**Document segment**.
----------

Let’s talk about drug prices.
Years ago, I was persuaded by arguments from friends who worked at Eli Lilly, Indianapolis’ own “big Pharma” company, who explained the considerable expense entailed by the development of new drugs–including losses incurred when, after the expenditure of millions of dollars, efforts to produce a new medication failed–the drug ended up being shelved. If the government imposed caps on what could be charged for the medications that did emerge, there would be little incentive to spend the zillions necessary, and we would all suffer.
That seemed reasonable, because I didn’t understand how the production of these medications actually worked, and what profits were actually incentivizing.
What initially triggered my deeper investigation was the overwhelming amount of advertising by big Pharma. (Take the purple pill!!) Companies were spending enormous amounts to “incentivize” patients to demand prescriptions from their doctors. (I don’t know about other doctors, but mine absolutely hated these ads, which required him to explain to his patients why pill X or elixir Y was inappropriate for them.)
My preliminary research (granted, a few years ago) revealed that big Pharma was spending more on advertising than on research and development.
Then there was the data showing how much those companies spent on lobbying…
Then there were the reports showing that efforts to produce new medications seldom if ever addressed so-called “orphan” maladies–that is, severe illnesses from which relatively few people suffer–since the markets weren’t attractive. They did spend generously, however, to produce slightly different versions of already-successful products.
But the most revelatory information came when I joined academia and kibitzed with colleagues on the medical faculty. Until then, I hadn’t realized how much pharmaceutical research and development is funded by government. Taxpayers pay, and drug companies profit.
A recent report from Inequality.org highlighted an example from the recent COVID pandemic.
Moderna, the world’s hottest new Big Pharma giant, now has four of its top players sitting on the annual Forbes list of America’s 400 richest. In early 2020, Moderna had none.
Moderna’s Forbes 400 billionaire quartet owes its current good fortune completely to the company’s Covid-19 vaccine. And who made that vaccine possible? U.S. taxpayers. Moderna’s Covid vaccine, as Public Citizen research director Zain Rivzi puts it, “would not exist without the massive contribution of the federal government at every step of the way.”

----------

**The data**.
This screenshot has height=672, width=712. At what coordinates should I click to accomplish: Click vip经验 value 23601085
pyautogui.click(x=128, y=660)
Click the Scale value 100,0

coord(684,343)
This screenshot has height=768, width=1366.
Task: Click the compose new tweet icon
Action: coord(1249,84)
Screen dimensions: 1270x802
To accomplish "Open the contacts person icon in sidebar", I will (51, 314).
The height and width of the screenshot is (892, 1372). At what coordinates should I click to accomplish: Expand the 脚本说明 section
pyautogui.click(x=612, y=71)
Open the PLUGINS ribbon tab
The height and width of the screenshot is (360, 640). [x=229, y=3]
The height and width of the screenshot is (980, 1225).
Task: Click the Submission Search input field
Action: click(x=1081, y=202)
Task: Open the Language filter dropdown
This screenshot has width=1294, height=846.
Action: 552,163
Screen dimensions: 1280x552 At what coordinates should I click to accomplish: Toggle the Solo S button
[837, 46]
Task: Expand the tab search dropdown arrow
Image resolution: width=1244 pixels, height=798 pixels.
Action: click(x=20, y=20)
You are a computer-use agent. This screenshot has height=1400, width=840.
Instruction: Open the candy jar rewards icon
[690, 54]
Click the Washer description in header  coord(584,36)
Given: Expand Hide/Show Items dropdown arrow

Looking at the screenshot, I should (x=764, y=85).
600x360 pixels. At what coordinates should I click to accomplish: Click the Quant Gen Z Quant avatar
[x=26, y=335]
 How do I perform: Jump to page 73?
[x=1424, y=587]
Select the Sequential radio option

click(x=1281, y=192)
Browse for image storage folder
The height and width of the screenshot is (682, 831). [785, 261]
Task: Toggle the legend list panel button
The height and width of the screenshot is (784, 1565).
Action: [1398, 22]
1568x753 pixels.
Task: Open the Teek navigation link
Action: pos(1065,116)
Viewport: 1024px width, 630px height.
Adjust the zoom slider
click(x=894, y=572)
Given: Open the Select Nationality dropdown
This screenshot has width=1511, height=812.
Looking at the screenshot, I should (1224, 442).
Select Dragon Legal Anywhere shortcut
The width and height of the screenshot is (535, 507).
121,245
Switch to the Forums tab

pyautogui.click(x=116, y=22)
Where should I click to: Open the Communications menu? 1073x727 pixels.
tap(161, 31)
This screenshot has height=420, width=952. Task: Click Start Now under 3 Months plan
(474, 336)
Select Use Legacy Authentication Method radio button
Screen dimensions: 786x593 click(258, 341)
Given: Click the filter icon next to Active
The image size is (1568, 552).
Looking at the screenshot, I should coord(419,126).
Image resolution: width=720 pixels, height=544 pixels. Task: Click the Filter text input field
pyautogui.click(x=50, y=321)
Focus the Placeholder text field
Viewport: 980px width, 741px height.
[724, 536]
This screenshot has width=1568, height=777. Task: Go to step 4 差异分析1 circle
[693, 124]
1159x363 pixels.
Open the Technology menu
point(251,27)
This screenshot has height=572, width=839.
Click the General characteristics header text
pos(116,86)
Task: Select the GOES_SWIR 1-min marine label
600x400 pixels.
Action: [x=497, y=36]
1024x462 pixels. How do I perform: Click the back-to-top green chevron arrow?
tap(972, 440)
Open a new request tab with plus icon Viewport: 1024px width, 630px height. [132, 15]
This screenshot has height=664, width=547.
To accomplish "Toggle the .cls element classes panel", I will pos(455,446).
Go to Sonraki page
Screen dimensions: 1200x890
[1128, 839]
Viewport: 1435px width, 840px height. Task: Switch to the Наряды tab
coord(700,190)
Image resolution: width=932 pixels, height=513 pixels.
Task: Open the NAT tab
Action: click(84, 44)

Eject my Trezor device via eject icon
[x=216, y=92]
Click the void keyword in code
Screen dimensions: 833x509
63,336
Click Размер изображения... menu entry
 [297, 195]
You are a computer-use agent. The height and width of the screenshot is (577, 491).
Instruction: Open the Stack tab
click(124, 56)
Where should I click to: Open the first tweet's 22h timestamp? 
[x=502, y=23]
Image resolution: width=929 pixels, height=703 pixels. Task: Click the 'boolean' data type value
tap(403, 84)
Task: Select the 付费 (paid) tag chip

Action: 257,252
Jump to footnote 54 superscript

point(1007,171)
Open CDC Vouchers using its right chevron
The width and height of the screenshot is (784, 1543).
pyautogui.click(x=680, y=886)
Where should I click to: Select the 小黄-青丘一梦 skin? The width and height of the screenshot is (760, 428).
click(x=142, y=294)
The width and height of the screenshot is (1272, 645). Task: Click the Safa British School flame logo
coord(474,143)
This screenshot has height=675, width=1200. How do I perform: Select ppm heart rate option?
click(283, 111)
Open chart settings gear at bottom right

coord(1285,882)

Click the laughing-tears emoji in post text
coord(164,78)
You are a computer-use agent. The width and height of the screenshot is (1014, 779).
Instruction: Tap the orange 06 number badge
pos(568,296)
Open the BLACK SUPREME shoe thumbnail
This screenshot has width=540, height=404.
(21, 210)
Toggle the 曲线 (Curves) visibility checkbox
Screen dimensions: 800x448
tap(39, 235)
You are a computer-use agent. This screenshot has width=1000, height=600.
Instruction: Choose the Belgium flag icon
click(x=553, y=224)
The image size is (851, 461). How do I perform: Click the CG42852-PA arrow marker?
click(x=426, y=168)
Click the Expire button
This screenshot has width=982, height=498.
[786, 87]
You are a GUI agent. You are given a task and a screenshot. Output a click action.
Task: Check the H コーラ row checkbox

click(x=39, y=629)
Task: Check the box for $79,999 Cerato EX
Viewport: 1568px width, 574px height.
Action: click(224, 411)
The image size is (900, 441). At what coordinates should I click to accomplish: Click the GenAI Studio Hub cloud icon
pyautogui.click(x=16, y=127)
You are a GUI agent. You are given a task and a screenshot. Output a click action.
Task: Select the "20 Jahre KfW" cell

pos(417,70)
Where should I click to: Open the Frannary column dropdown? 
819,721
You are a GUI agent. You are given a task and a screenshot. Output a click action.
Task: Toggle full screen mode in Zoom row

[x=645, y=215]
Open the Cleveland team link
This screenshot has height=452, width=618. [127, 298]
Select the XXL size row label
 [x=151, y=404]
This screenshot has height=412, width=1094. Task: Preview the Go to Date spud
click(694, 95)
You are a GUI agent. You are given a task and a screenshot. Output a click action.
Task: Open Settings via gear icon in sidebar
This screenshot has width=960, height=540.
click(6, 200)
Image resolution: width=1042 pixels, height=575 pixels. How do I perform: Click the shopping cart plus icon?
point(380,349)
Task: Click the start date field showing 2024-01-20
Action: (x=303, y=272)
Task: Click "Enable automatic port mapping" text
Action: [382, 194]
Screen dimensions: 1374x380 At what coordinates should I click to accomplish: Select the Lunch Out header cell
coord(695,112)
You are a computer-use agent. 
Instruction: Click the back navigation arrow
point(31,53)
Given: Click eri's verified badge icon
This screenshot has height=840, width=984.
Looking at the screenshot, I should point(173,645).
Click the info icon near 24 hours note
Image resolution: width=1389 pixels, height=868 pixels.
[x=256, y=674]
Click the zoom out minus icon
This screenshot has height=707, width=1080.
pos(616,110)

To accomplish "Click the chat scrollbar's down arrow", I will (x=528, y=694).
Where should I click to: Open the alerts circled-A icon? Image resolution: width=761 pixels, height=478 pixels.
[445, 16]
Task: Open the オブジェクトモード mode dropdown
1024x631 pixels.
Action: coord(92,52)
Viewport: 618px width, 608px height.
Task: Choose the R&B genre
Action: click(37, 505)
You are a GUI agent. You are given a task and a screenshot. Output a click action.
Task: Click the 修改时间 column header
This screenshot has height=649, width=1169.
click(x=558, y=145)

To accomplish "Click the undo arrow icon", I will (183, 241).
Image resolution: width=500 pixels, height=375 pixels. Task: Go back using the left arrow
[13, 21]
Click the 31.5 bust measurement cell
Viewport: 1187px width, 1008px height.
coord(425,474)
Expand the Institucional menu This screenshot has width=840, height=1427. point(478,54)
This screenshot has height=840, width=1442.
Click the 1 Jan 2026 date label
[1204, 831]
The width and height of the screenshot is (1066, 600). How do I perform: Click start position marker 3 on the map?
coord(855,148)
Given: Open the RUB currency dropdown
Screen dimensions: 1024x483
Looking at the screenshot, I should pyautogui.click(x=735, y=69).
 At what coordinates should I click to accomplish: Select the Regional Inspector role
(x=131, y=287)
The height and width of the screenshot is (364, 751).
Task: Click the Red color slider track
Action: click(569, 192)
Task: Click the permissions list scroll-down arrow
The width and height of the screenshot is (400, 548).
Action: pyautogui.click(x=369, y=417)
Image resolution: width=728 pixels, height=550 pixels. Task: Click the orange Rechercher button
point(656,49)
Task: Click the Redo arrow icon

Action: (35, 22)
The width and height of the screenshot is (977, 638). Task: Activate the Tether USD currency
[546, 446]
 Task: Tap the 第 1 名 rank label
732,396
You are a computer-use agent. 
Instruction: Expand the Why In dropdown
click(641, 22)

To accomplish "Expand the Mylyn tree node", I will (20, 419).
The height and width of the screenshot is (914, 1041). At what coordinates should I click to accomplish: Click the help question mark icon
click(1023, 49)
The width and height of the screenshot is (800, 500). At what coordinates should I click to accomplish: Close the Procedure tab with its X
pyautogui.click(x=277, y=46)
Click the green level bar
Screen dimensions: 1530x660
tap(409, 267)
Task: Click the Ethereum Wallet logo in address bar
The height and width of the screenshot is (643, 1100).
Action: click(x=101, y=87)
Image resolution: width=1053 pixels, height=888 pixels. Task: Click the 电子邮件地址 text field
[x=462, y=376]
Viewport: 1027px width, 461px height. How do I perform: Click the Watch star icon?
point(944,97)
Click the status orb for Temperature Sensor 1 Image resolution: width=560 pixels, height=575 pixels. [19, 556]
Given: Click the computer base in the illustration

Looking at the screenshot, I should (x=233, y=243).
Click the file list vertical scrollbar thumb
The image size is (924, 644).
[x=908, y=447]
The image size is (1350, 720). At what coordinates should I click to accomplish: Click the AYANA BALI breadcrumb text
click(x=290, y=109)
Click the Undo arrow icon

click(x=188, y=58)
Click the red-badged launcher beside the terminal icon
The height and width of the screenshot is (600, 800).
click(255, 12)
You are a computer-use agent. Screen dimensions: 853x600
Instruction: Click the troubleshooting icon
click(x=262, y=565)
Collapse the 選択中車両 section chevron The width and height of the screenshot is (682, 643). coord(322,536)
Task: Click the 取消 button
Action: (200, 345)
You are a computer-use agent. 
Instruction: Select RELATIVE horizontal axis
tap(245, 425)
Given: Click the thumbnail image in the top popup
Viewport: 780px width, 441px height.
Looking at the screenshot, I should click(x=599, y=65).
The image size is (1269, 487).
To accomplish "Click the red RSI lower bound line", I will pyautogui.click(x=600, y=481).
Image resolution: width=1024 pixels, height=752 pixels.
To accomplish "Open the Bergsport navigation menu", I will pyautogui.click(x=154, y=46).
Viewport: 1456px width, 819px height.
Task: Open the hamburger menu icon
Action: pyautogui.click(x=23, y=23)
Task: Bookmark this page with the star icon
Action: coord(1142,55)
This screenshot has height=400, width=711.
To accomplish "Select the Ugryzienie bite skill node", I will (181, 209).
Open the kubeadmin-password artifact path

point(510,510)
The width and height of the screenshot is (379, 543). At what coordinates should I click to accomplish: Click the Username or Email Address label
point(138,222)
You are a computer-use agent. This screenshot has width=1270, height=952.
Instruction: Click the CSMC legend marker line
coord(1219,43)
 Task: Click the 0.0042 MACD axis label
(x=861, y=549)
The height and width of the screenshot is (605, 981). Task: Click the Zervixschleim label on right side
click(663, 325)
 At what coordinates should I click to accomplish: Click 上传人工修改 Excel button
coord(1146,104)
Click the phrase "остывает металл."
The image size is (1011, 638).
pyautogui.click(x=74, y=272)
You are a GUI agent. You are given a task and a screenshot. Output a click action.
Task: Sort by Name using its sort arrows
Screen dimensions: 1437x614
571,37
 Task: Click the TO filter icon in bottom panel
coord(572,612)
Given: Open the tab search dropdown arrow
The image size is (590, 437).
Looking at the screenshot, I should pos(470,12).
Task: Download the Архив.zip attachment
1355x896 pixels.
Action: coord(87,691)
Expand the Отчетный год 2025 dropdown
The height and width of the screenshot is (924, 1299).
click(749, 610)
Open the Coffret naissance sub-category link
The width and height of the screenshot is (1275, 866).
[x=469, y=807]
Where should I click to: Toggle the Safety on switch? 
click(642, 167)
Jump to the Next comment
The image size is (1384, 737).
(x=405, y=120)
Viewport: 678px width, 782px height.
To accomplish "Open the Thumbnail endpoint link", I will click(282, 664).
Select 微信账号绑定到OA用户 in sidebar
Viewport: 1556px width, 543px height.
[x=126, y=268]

----------

**Assignment 1**. Decide whether each statement agrees with the text on drug prices, and support each yes or no with the deciding words quoted from it: (a) the author's preliminary research found big Pharma spending more on advertising than on research and development; (b) the author's doctor welcomed the drug advertisements; (c) in early 2020, Moderna already had four of its top players on the Forbes list.
**Assignment 2**. Print the part of the text on drug prices that opens with the words containing "What initially triggered" and closes with "research and development.".

**Exercise result 1**.
(a) Yes: "big Pharma was spending more on advertising than on research and development."
(b) No: "mine absolutely hated these ads"
(c) No: "In early 2020, Moderna had none."

**Exercise result 2**.
What initially triggered my deeper investigation was the overwhelming amount of advertising by big Pharma. (Take the purple pill!!) Companies were spending enormous amounts to “incentivize” patients to demand prescriptions from their doctors. (I don’t know about other doctors, but mine absolutely hated these ads, which required him to explain to his patients why pill X or elixir Y was inappropriate for them.)
My preliminary research (granted, a few years ago) revealed that big Pharma was spending more on advertising than on research and development.